The carrier, which runs a number of services out of Scotland, said it is also looking at cutting further costs and flight capacity as it battles challenging conditions in the airline industry.
The group is in talks with a number of “strategic operators” about a potential sale and has hired Evercore as adviser to help with the review and sale process.
It comes weeks after Flybe warned over profits following falling demand and a £29 million hit from rising fuel costs and the weak pound.
The alert sent shares tumbling by more than a third on the day and nearly 75 per cent has been wiped off its stock market value since December.
Stobart Group walked away from a bid for Flybe in March after the two firms failed to agree terms.
But Stobart, which already has a franchise agreement with Flybe, could reportedly come back into the frame.
Flybe has 78 planes operating from airports including the likes of Edinburgh, London City and Southampton, and flies to destinations across the UK and Europe. It carries around eight million passengers a year.
In half-year results also announced today, Flybe saw cost-cutting help lift underlying pre-tax profits to £9.9m from £9.2m a year earlier.
Statutory pre-tax profits for the six months to 30 September more than halved to £7.4m from £16.1m a year earlier.
It saw group revenues fall by 2.4 per cent on an underlying basis to £409.2m after it cut capacity by 9 per cent.

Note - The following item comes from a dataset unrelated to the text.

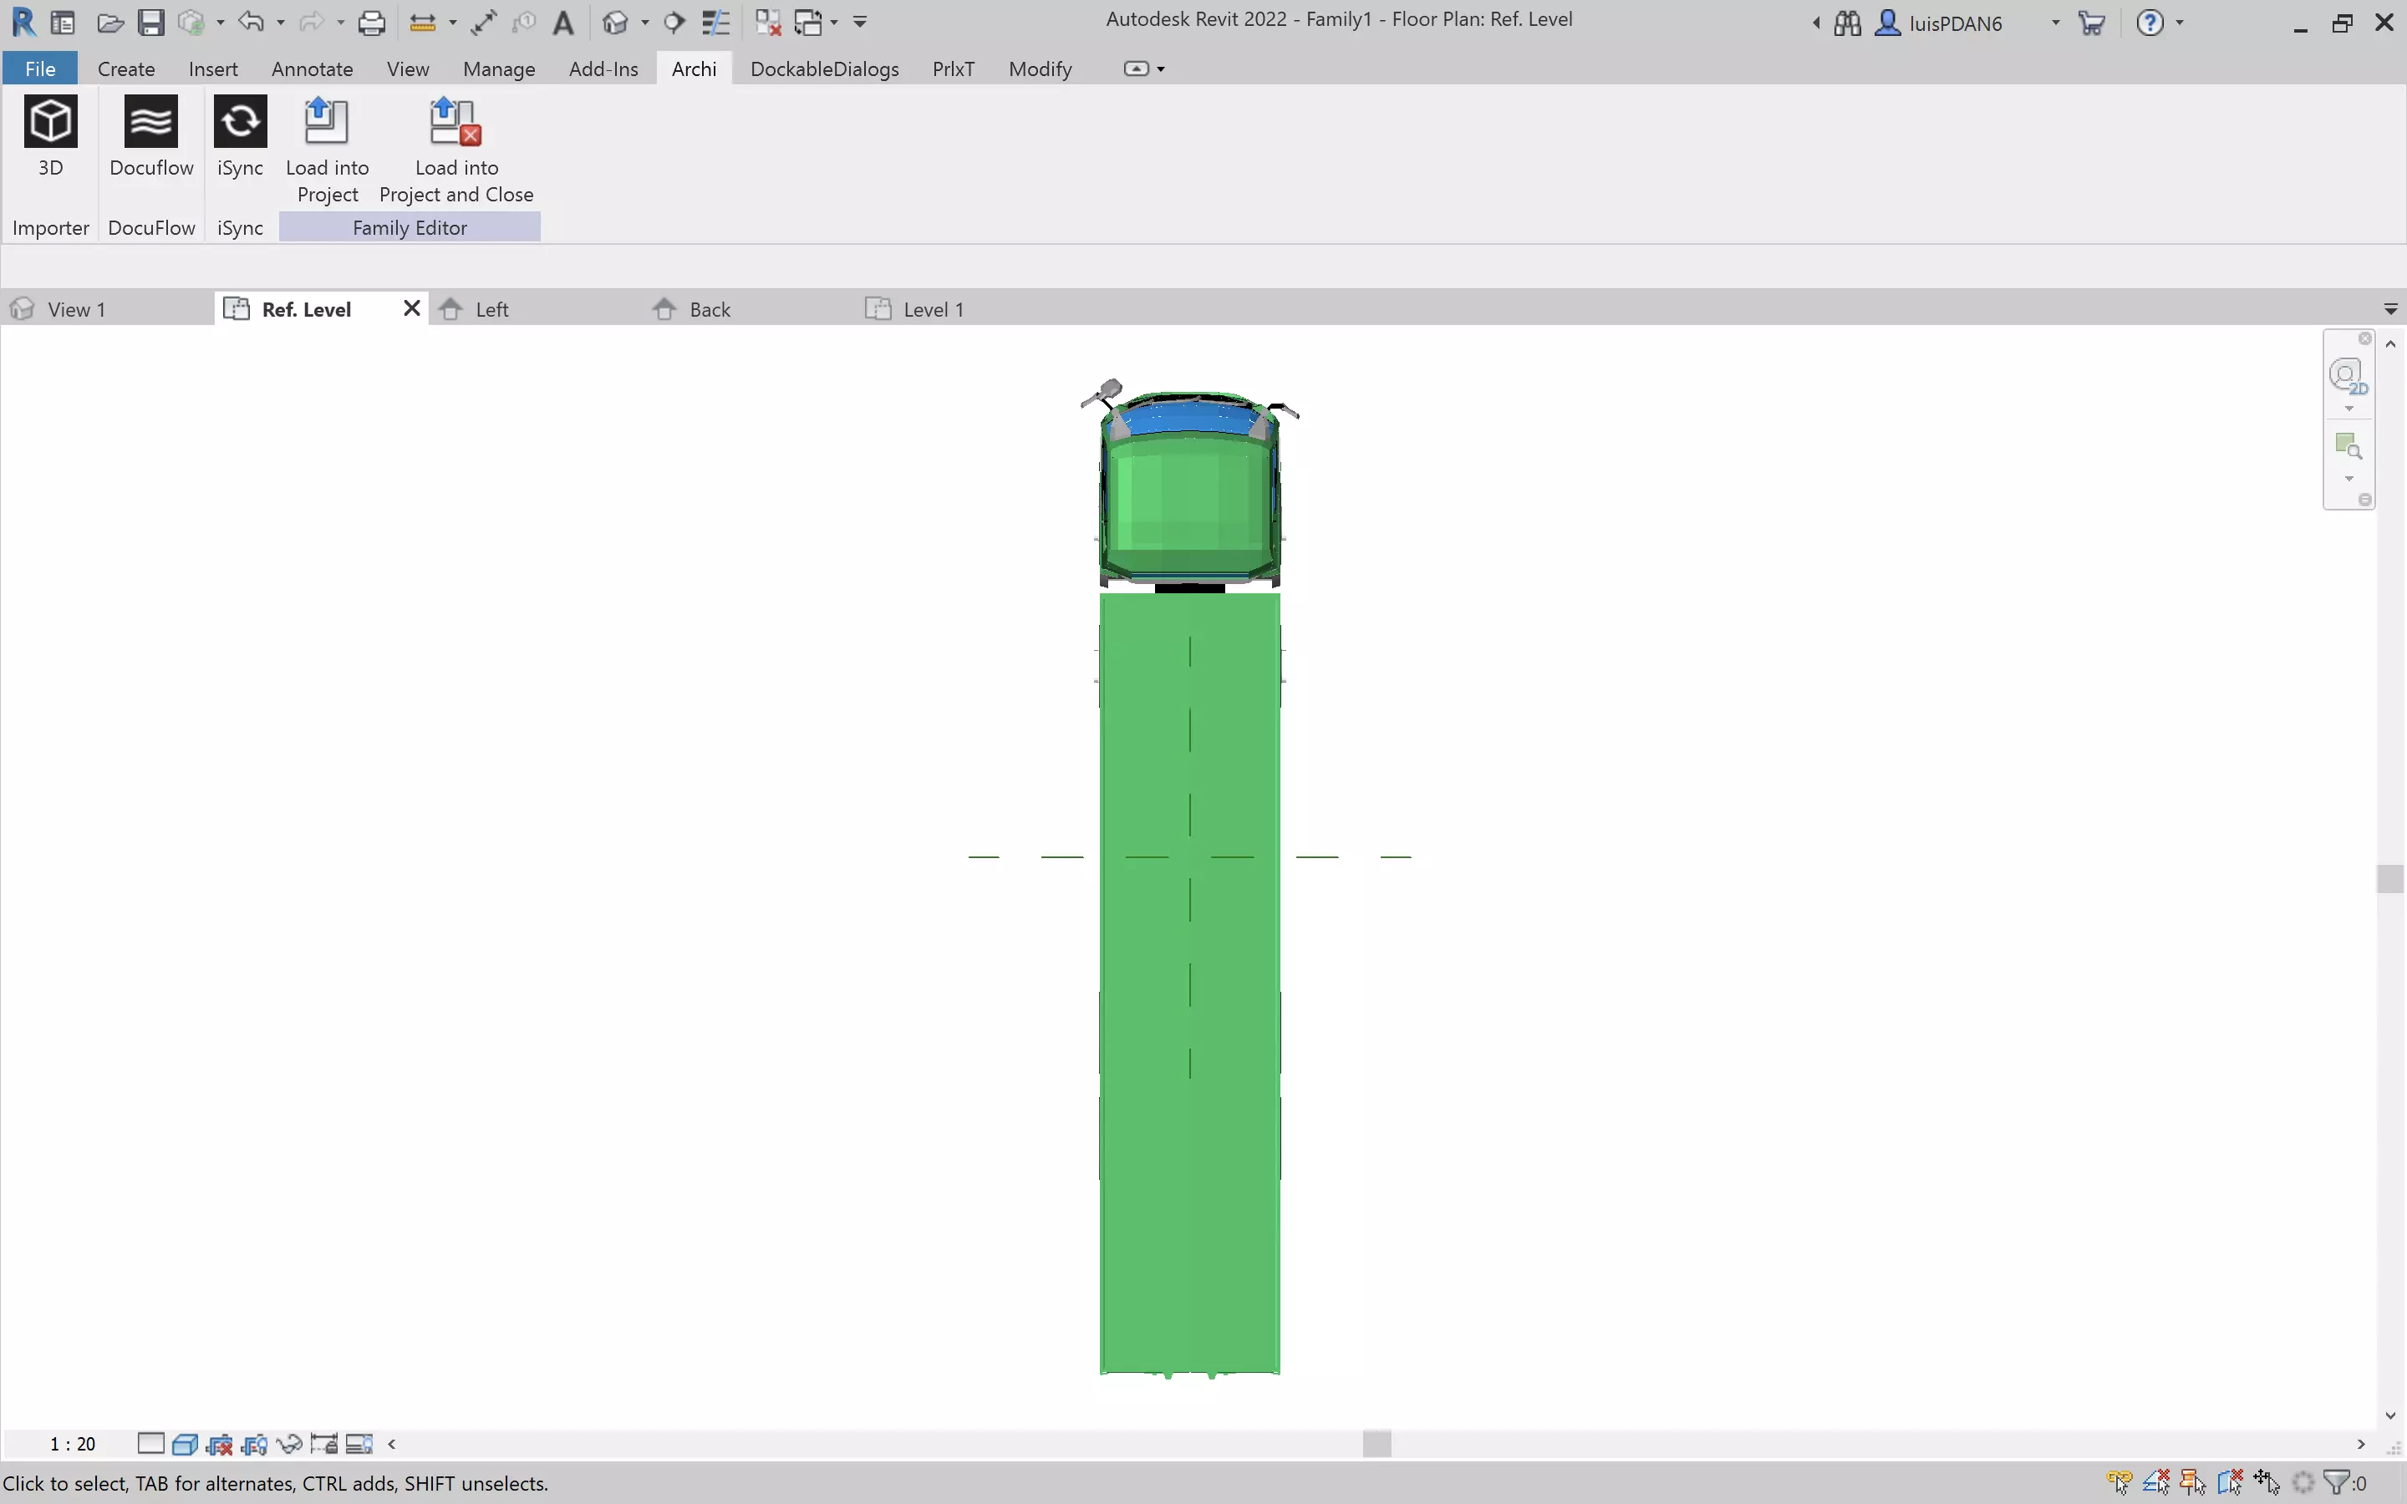Switch to the Left view tab

(492, 309)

Passenger numbers edged 0.6 per cent higher to 5.2 million.
Chief executive Christine Ourmieres-Widener said the group continued to see improvements in the third quarter and added that cost savings had already helped to drive progress in boosting profits.
But she added: “There has been a recent softening in growth in the short-haul market, as well as continued headwinds from higher fuel and currency costs.
“We are responding to this by reviewing every aspect of our business, especially further capacity reduction, cash management and cost savings.”